Poznaliśmy też czerwcowy indeks ISM dla usług, który uplasował się na poziomie 48,8 wobec 53,8 miesiąc wcześniej. Konsensus oczekiwał skromnego cofnięcia w okolice 52,5. Tym samym indeks obniżył się do najniższego pułapu od pandemicznego tąpnięcia. Nie brzmi to jak ekspansja aktywności w tym sektorze. Ze szczegółów warto odnotować przede wszystkim gwałtowne cofnięcie w przypadku nowych zamówień (także tych eksportowych), kolejny słaby miesiąc w zatrudnieniu oraz lekki spadek komponentu cenowego. Warto zauważyć też, iż subindeks cenowy porusza się od pewnego czasu już na poziomach zgodnych widocznych przed pandemią, co powinno dawać nadzieję stabilizacji procesów inflacyjnych w gospodarce. Z kolei zatrudnienie od pewnego czasu wyraźnie słabnie, a poziom subindeksu znajduje się już poniżej wartości notowanych przed 2020 rokiem.

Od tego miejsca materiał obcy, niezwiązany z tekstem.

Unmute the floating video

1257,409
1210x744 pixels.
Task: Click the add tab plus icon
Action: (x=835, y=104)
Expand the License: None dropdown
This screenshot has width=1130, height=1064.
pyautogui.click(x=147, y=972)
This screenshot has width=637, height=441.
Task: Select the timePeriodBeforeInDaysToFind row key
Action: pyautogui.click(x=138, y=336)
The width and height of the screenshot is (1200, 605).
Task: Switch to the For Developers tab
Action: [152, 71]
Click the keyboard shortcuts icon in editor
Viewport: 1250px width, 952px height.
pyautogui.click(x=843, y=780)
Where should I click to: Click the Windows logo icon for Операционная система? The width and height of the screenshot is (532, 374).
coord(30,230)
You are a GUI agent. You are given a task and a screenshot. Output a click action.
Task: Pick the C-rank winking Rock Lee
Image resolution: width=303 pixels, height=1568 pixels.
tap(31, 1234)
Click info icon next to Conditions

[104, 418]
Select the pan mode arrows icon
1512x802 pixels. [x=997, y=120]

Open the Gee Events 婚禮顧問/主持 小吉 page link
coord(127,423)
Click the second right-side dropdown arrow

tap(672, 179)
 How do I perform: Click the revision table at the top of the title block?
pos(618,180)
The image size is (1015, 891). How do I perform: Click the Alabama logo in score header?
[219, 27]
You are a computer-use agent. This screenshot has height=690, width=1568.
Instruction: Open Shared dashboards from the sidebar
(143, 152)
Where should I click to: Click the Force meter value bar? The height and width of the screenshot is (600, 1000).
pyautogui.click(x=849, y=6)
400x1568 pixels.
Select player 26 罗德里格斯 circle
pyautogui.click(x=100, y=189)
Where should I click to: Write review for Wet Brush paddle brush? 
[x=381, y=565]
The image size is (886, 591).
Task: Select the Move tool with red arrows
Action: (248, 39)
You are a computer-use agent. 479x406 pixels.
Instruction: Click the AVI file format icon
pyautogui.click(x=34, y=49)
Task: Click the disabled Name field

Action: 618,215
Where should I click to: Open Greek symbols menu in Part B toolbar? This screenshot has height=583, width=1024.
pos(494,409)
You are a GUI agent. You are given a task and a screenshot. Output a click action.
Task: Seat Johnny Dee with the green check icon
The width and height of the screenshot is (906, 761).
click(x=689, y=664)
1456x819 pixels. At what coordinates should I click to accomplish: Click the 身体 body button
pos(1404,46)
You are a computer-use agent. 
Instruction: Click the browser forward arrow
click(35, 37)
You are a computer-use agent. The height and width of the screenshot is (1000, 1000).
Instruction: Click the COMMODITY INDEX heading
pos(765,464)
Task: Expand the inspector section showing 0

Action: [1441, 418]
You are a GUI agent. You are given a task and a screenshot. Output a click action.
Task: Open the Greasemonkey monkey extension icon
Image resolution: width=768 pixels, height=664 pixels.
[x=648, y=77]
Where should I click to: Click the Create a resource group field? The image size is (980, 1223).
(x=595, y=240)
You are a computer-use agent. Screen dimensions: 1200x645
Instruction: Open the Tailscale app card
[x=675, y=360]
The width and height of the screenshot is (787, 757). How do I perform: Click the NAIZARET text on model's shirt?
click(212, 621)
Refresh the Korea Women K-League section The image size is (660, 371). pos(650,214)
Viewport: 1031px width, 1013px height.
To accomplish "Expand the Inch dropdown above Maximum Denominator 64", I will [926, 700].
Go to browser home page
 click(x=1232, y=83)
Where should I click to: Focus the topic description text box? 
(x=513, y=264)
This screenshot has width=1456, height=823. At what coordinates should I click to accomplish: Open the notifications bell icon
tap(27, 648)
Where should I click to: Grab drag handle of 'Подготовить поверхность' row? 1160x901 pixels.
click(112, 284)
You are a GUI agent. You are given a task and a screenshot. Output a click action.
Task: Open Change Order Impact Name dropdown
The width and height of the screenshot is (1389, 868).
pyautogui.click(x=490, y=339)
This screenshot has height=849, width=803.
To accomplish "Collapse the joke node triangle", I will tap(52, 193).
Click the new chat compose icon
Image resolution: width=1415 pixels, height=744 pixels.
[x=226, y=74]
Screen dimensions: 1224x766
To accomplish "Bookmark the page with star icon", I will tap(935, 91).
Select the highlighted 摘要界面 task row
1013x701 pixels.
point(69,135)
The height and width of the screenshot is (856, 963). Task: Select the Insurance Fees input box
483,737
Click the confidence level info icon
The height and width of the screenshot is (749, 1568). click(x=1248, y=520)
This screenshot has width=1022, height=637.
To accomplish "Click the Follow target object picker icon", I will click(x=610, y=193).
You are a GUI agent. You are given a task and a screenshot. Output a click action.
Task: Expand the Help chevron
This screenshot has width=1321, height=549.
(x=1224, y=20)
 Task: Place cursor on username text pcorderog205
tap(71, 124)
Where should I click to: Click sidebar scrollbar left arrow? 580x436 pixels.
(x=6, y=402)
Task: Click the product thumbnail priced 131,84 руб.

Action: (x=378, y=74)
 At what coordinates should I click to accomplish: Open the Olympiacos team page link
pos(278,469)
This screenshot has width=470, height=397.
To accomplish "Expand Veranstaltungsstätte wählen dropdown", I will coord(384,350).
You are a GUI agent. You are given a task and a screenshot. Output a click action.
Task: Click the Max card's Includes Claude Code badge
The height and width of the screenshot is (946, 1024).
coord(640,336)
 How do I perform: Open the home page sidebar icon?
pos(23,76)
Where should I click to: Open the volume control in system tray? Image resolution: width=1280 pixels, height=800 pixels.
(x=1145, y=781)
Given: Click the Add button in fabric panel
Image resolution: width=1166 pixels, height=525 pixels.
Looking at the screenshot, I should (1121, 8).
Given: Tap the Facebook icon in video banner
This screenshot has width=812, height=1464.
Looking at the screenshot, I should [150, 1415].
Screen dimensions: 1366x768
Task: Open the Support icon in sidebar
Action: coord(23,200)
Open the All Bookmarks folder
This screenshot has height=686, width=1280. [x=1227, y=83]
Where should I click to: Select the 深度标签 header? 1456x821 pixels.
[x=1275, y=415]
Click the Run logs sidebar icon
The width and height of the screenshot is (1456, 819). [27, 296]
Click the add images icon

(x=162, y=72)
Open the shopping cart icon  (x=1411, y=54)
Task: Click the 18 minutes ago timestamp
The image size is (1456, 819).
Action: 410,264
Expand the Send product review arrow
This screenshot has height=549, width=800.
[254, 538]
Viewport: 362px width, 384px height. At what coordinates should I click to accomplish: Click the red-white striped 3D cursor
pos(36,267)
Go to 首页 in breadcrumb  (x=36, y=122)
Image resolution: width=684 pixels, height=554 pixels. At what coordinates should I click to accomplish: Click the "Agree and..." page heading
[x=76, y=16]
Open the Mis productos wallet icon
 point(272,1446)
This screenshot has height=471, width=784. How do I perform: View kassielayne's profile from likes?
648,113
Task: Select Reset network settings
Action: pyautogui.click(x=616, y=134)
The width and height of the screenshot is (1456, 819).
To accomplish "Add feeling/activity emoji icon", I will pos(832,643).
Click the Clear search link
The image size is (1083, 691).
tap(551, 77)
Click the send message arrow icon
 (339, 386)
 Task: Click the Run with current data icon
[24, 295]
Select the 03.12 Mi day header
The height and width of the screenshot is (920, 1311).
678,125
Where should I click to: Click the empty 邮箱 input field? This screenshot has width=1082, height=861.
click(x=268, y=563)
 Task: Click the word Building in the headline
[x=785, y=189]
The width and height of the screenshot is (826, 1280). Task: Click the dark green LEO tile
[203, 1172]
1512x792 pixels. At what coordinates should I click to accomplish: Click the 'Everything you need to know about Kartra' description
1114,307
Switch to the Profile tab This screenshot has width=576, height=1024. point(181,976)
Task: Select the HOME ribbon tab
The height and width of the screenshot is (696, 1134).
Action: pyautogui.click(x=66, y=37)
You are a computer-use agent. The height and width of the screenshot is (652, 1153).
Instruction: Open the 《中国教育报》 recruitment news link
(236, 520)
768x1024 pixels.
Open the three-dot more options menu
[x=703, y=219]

Optymizmu nie było też w danych o nowych zamówieniach w przemyśle, które obniżyły się 0,5% m/m. W konsekwencji szeregu rozczarowujących danych model PKB oddziału Fed z Atlanty obniżył swój szacunek wzrostu w minionym kwartale do 1,5% z 1,7%. Aktualnie wartość ta jest już niższa niż konsensus ankietowanych ekonomistów.
∙ Niemcy: Zamówienia w przemyśle za maj obniżyły się 1,6% m/m, zaś konsensus oczekiwał ich wzrostu o 0,5% m/m. Na domiar złego dane za poprzedni miesiąc zostały zrewidowane w dół do -0,6% m/m wobec pierwotnego odczytu -0,2% m/m. Tak jak podkreślaliśmy już wielokrotnie, choć uważamy, iż niemiecka gospodarka najgorsze ma już za sobą, nie oznacza to silnego i szybkiego odbicia aktywności. Rozpęd będzie bardzo stopniowy, a więcej optymizmu powinno pojawić się w kolejnym roku, kiedy oczekiwane przez nas obniżki stóp procentowych EBC będą filtrować się do realnej gospodarki.